BACKGROUND: IgA nephropathy is an immune-complex glomerulopathy that can result in capillary or extra-capillary proliferation. Previous attempts to correlate specific histological findings including cellular crescents or endocapillary proliferation, with clinical outcomes, have produced conflicting results. METHODS: We conducted a prospective open-labelled trial of 12 patients with crescentic, proliferative IgA nephropathy and clinically progressive disease and treated them with pulse steroids and intravenous cyclophosphamide. Therapy included pulse solumedrol at 15 mg/kg/day for 3 days, followed by monthly intravenous cyclophosphamide at 0.5 g/m(2) body surface area for 6 months. Clinically significant proteinuria (>1.0 g/24 h) was present in all patients, while nephrotic-range proteinuria (>3.0 g/24 h) was observed in eight of 12 patients. All patients were hypertensive (BP >140/90 mmHg). RESULTS: After 6 months of treatment, the mean serum creatinine was reduced from a maximum of 2.65+/-0.39 to 1.51+/-0.10 mg/dl (P<0.03), while proteinuria was reduced from 4.04 to 1.35 g/24 h (P<0.01). The mean slope of 1/serum creatinine increased from -0.0398+/-0.02 to 0.0076+/-0.01 after 6 months of therapy, but this trend did not reach statistical significance (P<0.08). A repeat kidney biopsy was performed in all treated patients. Endocapillary proliferation, cellular crescents and karyorrhexis were eliminated in all 12 patients after 6 months of therapy, while interstitial fibrosis and tubule dropout remained unchanged. To determine the long-term efficacy of the treatment, treated patients were compared to 12 historical controls matched for severity of IgA on initial biopsy.
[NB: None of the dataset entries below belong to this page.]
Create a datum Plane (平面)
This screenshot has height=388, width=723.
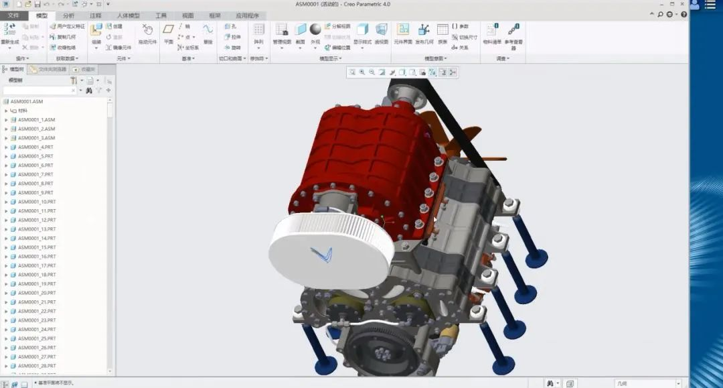(x=168, y=31)
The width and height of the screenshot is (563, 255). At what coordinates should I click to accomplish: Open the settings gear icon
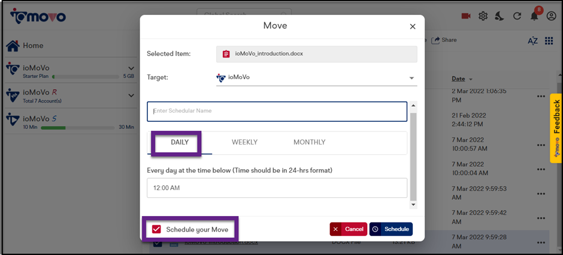click(x=483, y=16)
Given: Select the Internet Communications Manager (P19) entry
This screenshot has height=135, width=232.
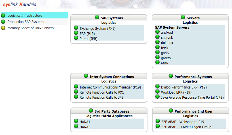Looking at the screenshot, I should [x=110, y=87].
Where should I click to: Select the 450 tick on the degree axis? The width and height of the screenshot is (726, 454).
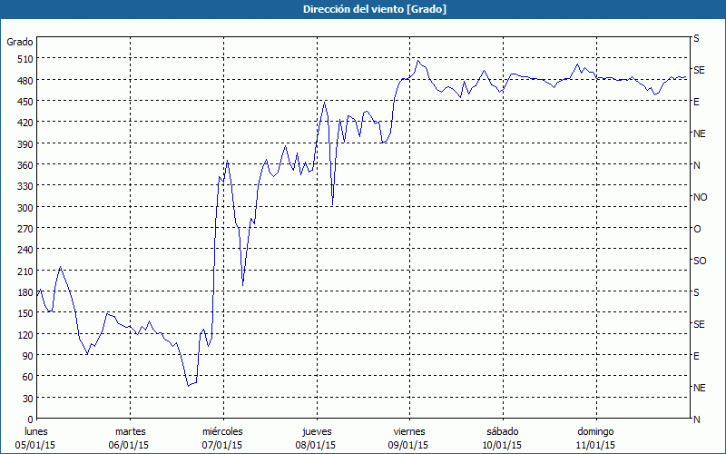tap(24, 102)
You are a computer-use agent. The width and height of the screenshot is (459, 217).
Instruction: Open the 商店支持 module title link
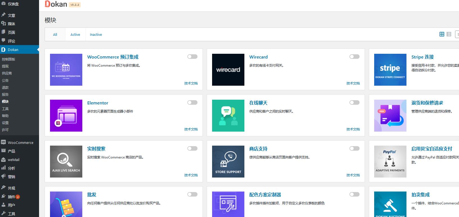tap(258, 149)
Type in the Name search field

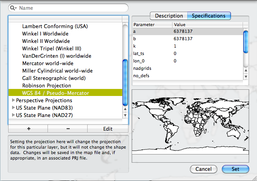tap(72, 8)
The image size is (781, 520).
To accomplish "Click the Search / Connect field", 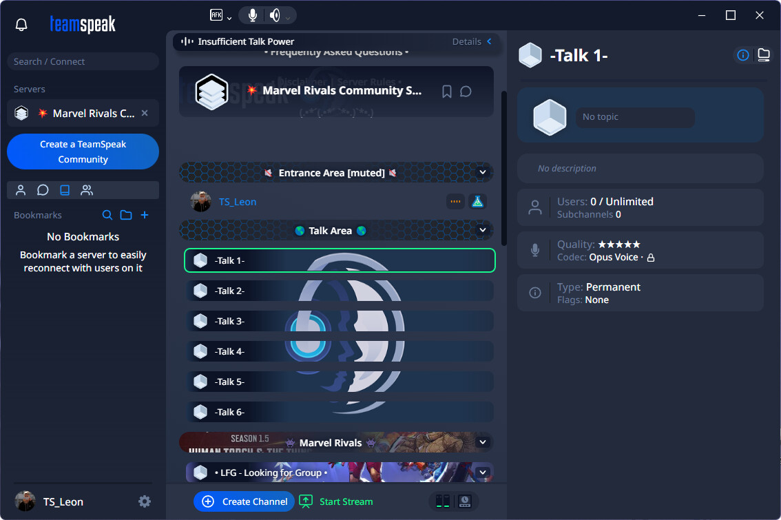I will 83,61.
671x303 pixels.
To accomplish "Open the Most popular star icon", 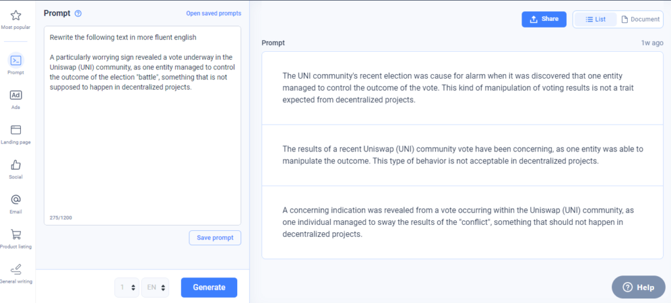I will coord(16,16).
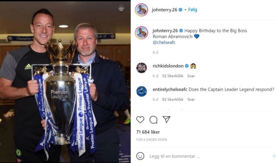
Task: View the 92 likerklikk on entirelychelseafc comment
Action: click(x=173, y=99)
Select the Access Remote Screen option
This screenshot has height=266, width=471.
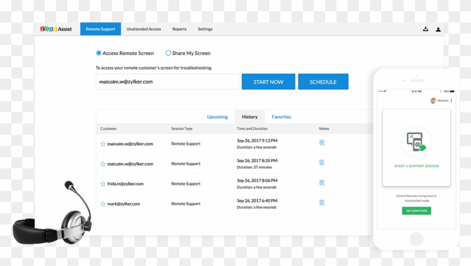[x=99, y=53]
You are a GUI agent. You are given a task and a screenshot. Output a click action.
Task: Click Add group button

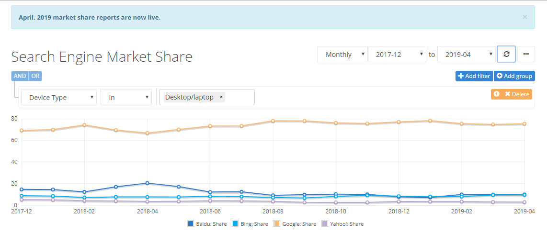click(514, 76)
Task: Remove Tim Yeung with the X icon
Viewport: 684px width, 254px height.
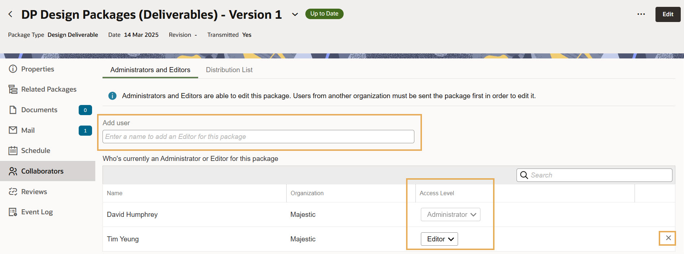Action: pyautogui.click(x=668, y=238)
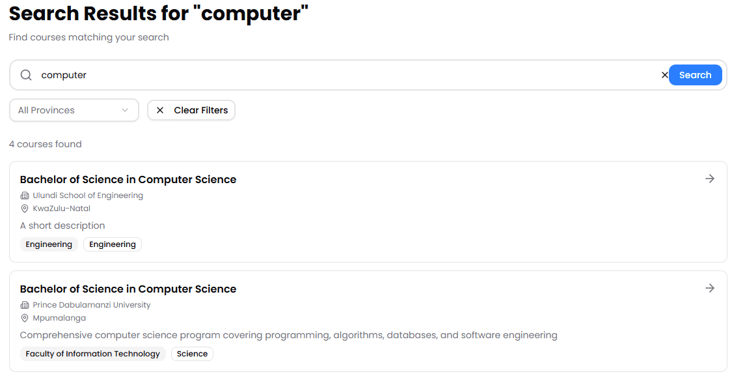The height and width of the screenshot is (376, 732).
Task: Click the building icon beside Prince Dabulamanzi University
Action: click(24, 304)
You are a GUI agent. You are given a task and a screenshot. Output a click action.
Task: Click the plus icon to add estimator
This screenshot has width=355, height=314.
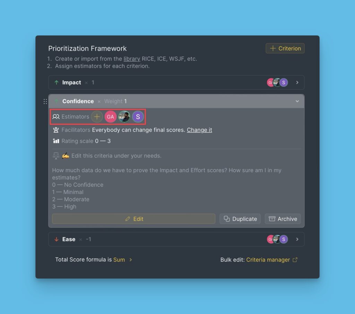tap(97, 117)
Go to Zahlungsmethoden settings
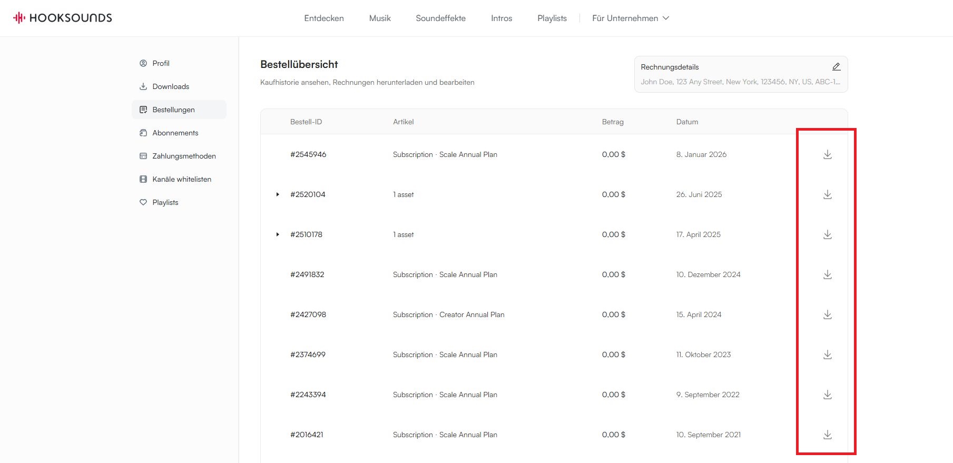Viewport: 953px width, 463px height. click(184, 156)
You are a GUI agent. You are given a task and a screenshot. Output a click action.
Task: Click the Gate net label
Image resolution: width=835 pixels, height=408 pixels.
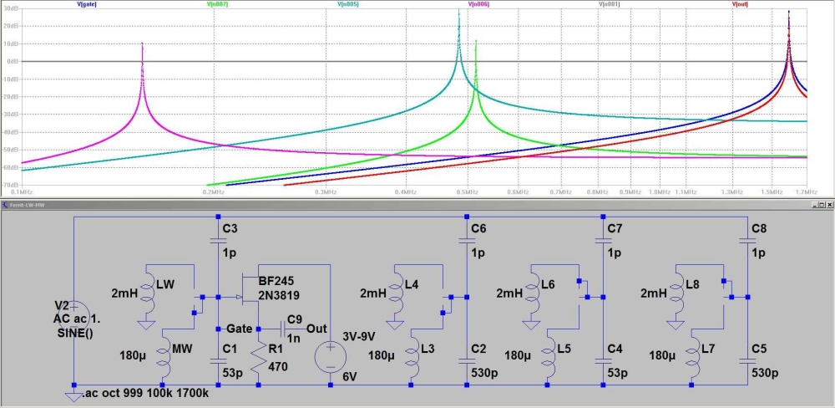click(x=239, y=328)
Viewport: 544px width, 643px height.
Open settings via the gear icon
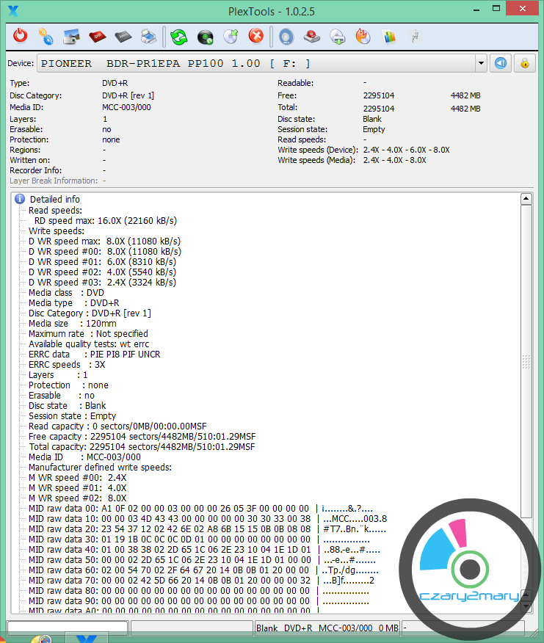pyautogui.click(x=46, y=36)
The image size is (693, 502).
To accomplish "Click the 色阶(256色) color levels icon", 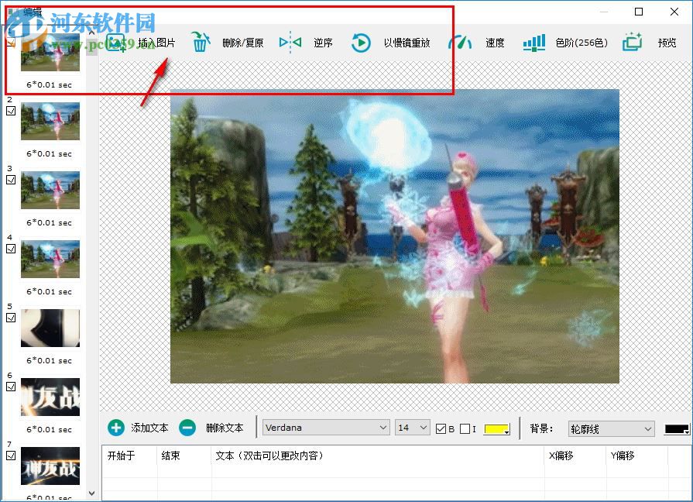I will coord(533,43).
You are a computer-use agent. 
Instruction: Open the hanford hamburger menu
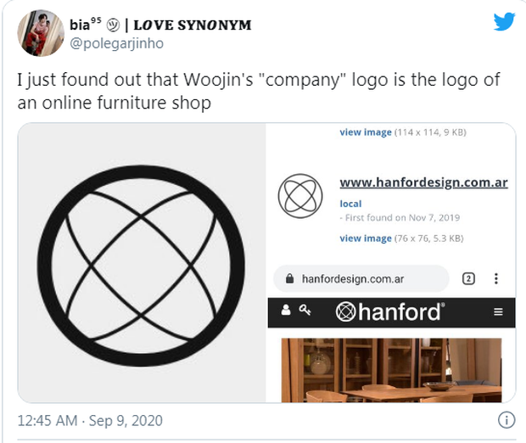(x=498, y=311)
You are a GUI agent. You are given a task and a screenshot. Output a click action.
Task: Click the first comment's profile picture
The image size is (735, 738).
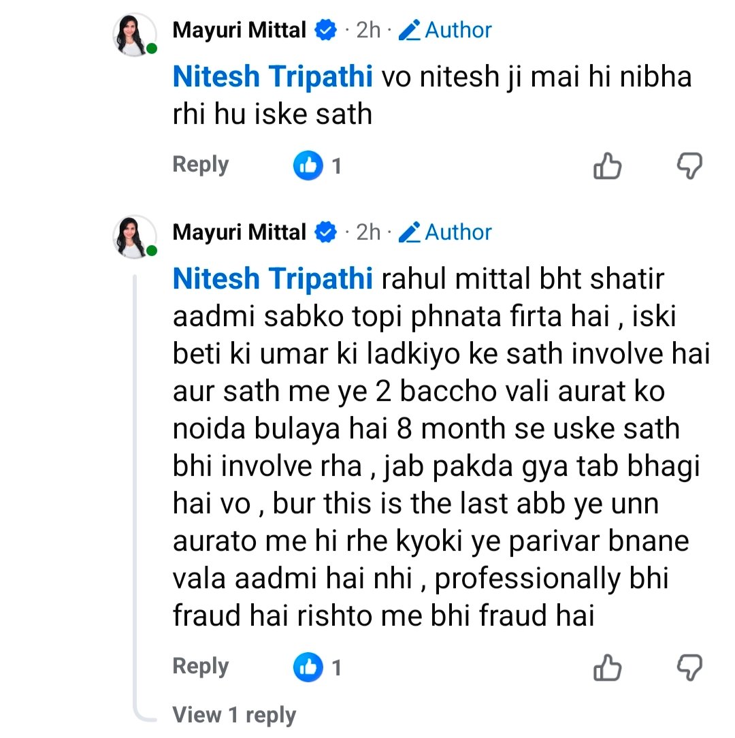pos(134,34)
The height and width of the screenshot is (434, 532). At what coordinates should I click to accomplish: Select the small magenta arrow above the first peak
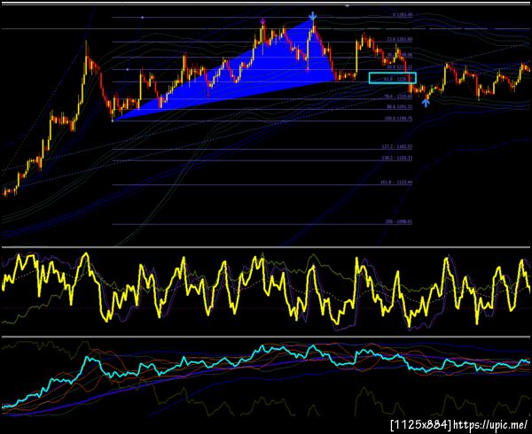coord(262,21)
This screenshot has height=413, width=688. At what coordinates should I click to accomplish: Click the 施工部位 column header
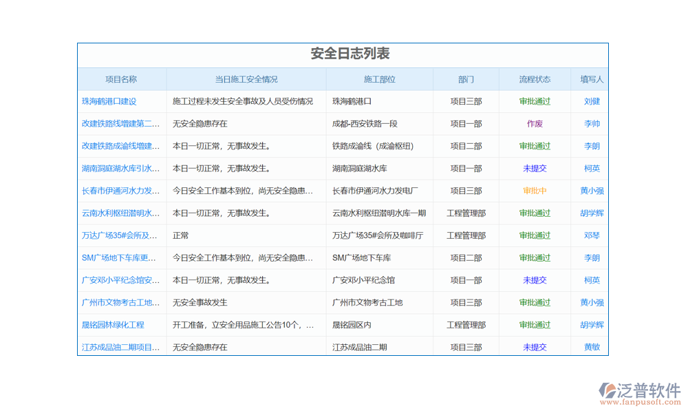[379, 79]
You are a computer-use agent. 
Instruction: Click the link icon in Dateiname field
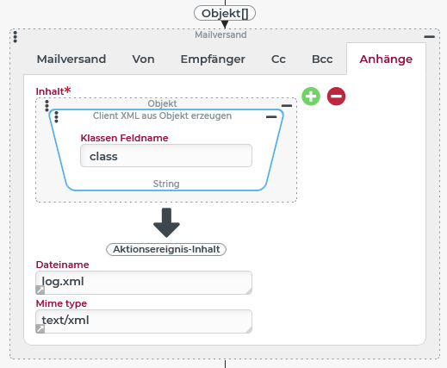pyautogui.click(x=40, y=290)
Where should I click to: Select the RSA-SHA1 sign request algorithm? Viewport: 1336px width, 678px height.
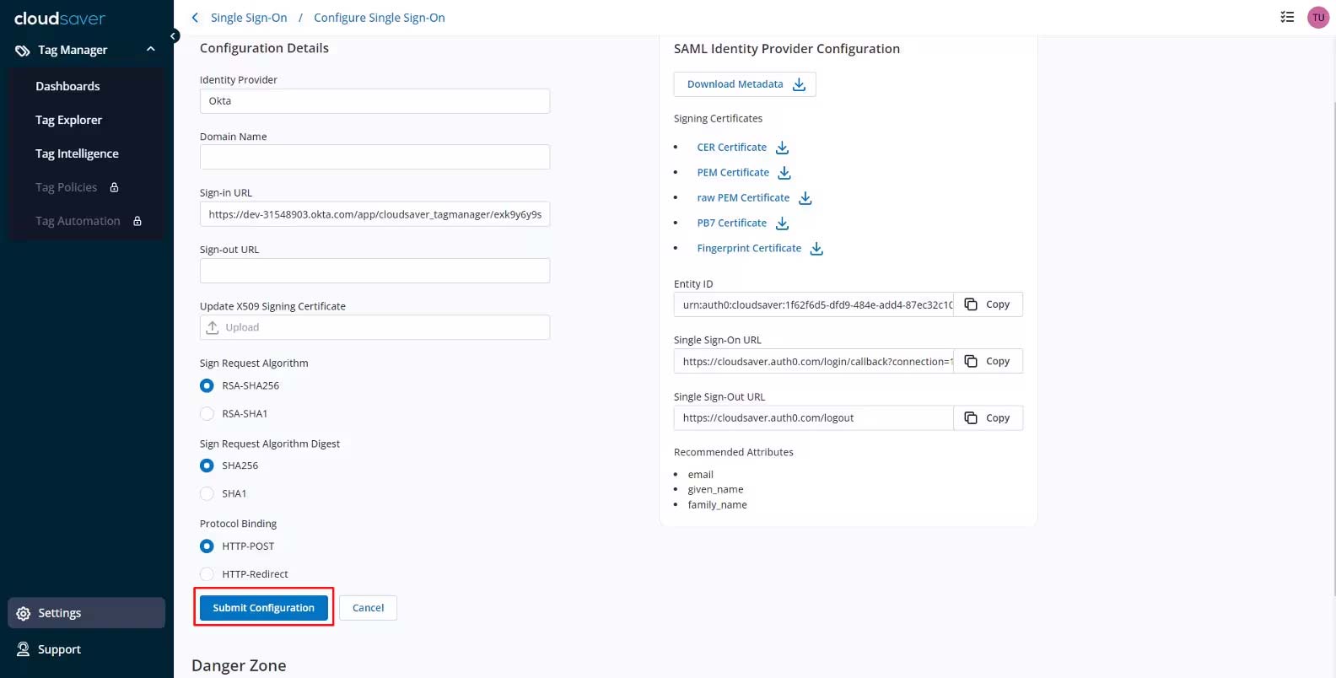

After 36 months, the rate of end-stage renal disease in the treated group was lower (1/12) than in the historical controls (5/12). CONCLUSIONS: We conclude that steroids and intravenous cyclophosphamide reduce proliferative lesions, reduce proteinuria and stabilize renal function in patients with crescentic IgA nephropathy.  相似文献   

13.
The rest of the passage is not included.